Caserta naviga il Volturno

In gommone o in canoa, dalle sorgenti del Molise alla foce di Castel Volturno. Un inedito tour lungo il più importante fiume della Campania e del Mezzogiorno, tra sport, ambiente, soft-rafting, eco-turismo ed enogastronomia

Escursioni sul fiume Volturno
Escursioni sul fiume Volturno

“Naviga Volturno” è un progetto del Casertano, nato nel 2006 per “testare” la risorsa fiume e quindi offrirla successivamente in un pacchetto turistico, nell’ambito del cosiddetto soft-rafting, che si articola dal Centro Nautico Enel di Presenzano – base di partenza delle escursioni – fino a Castel Volturno, in varie tappe.
I partecipanti, durante il percorso, possono sostare e dormire negli agriturismi della zona, degustare i prodotti tipici locali e visitare monumenti e località di interesse storico e turistico posti lungo l’itinerario fluviale.
Il progetto si è svolto con la regia dell’olimpionico di canottaggio Davide Tizzano, gestore del Centro nautico, e la collaborazione del Coni di Caserta, della Camera di Commercio, della Provincia, dei Consorzi di bonifica che interagiscono nel territorio del Volturno, del Gal Matese e di altri enti locali e provinciali, tra cui in primo luogo il Comune di Presenzano.
L’idea è stata patrocinata anche dalle associazioni ambientaliste Wwf, Legambiente e Lipu, dall’associazione Bluduemila per la promozione della nautica, dello sport e del turismo, e dal Servizio Volontariato giovanile della Protezione civile. 

Il fiume

Il Volturno (Foto:campaniatour)
Il Volturno (Foto:campaniatour)

Il Volturno, che nasce dai monti della Meta in provincia di Isernia – dalle sorgenti di Capo Volturno o Capo d’Acqua (m. 568) – è lungo 175 chilometri, dei quali 45 scorrono in Molise e i rimanenti in Campania.

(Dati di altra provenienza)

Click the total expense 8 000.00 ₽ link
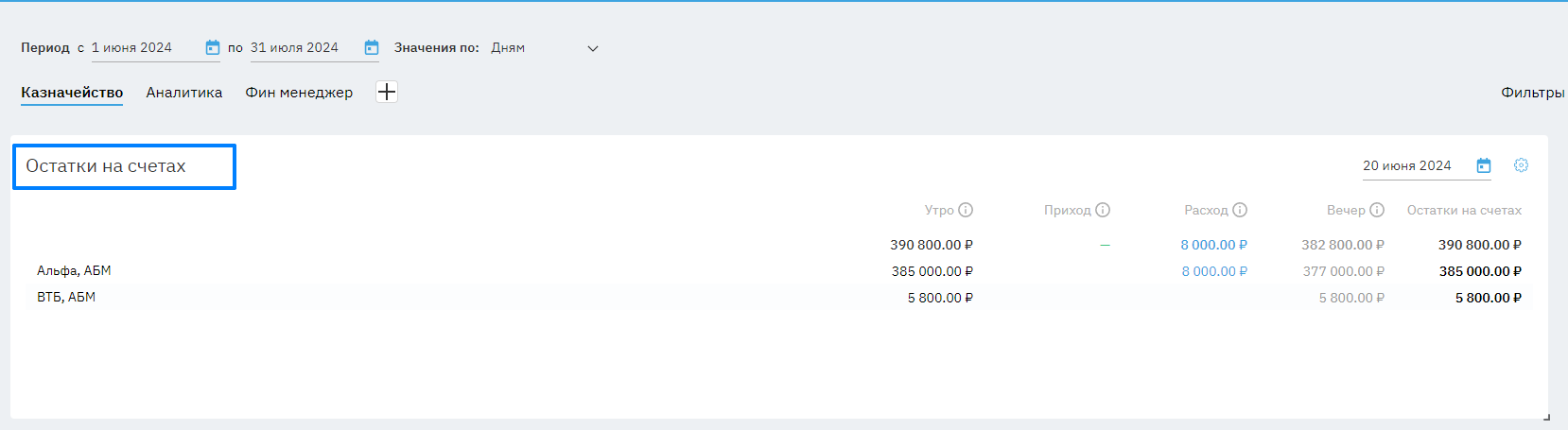Image resolution: width=1568 pixels, height=430 pixels. pyautogui.click(x=1213, y=245)
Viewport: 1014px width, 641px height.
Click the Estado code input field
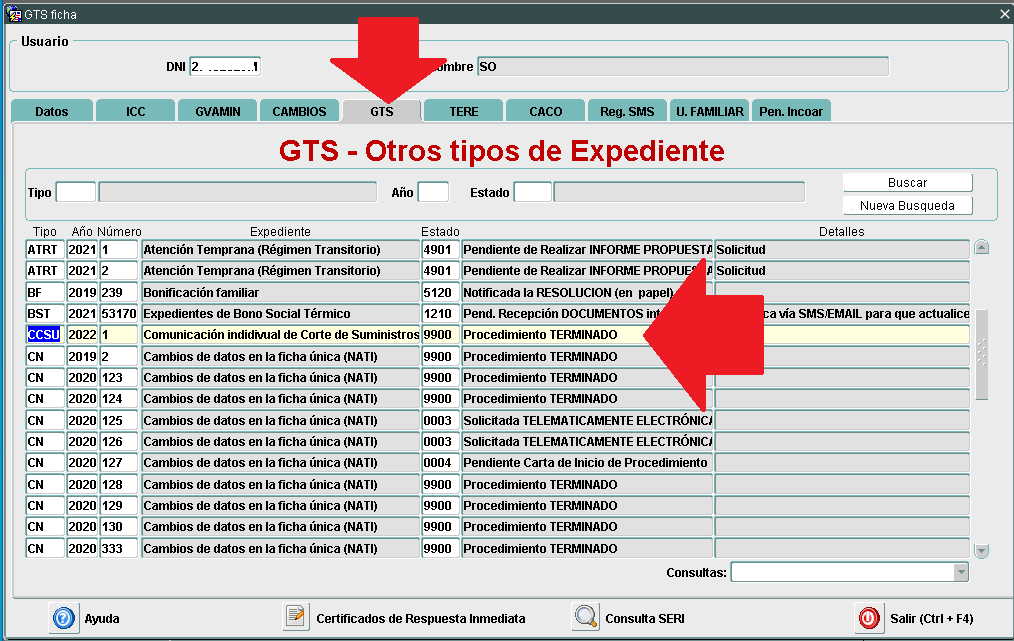pos(533,192)
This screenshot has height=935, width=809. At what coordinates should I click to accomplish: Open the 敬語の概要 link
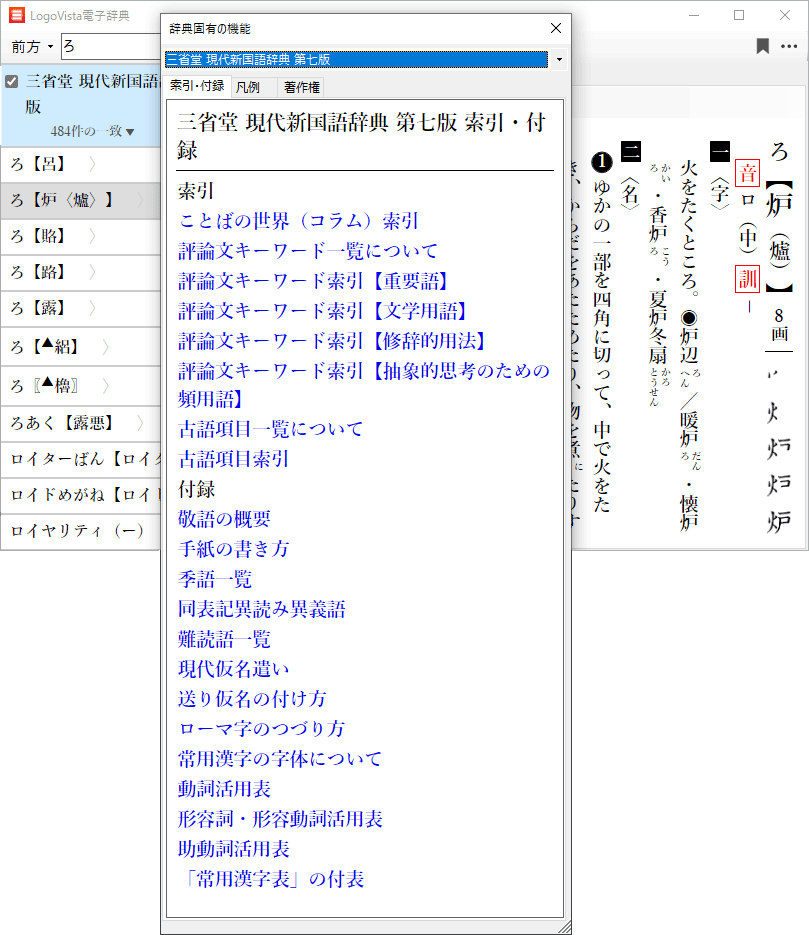(x=224, y=519)
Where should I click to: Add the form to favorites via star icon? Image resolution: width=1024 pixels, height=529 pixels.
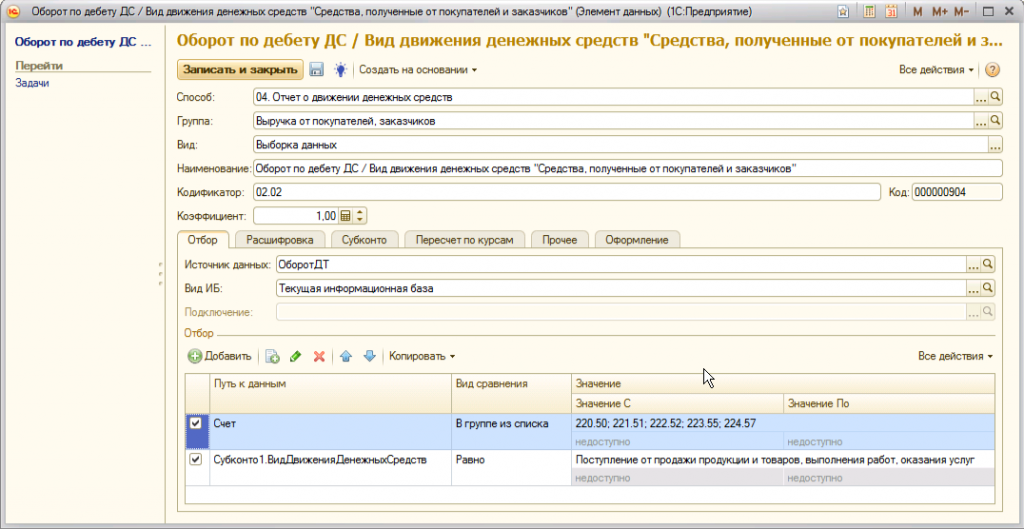tap(843, 11)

Sfocia nel Mar Tirreno a Castel Volturno, con una foce a delta.
Tra i fiumi d’Italia occupa il quinto posto per lunghezza, ma è il primo del Sud.
Nel corso alto la fauna ittica presenta un’abbondanza di salmonidi, mentre in quello medio vi è abbondanza soprattutto di ciprinidi; alla foce si possono pescare in prevalenza spigole, cefali e anguille.
Il turista naturalistico appassionato di birdwatching, ma non solo, lungo il fiume può ammirare esemplari di airone bianco, germano reale, tuffetto e svasso; la vegetazione più comune è la cannuccia di palude, il pioppo, il salice bianco e quello rosso.

Cosa visitare

La Reggia di Caserta  (Foto:campaniatour)
La Reggia di Caserta (Foto:campaniatour)

Mare, fiumi, montagna, colline, riserve naturali, parchi, oasi protette, boschi e foreste. E la Reggia? Be’, un diamante con molte facce: realizzata dall’architetto Luigi Vanvitelli su incarico di Carlo di Borbone, la Reggia di Caserta è da sempre il monumento simbolo di questa città, tra i complessi artistici più visitati in Italia.
Per gli amanti della natura una terra ricca di contrasti, non c’è che dire, e proprio per questo più sorprendente e, per alcuni aspetti, affascinante.
Dalle nevi del Matese, in poco più di un’ora è possibile raggiungere le spiagge del litorale tirrenico: in particolari stagioni, a Pasqua infatti è possibile sciare sulle piste di Bocca della Selva di mattina, per tuffarsi nel primo pomeriggio nel mare di Baia Domizia, attraversando un paesaggio che dagli oltre mille metri del comprensorio montuoso tra Campania e Molise scende, tra le colline della piana alifana e di quella caiatina, fino all’entroterra domizio in un itinerario ricco di suggestioni ambientali.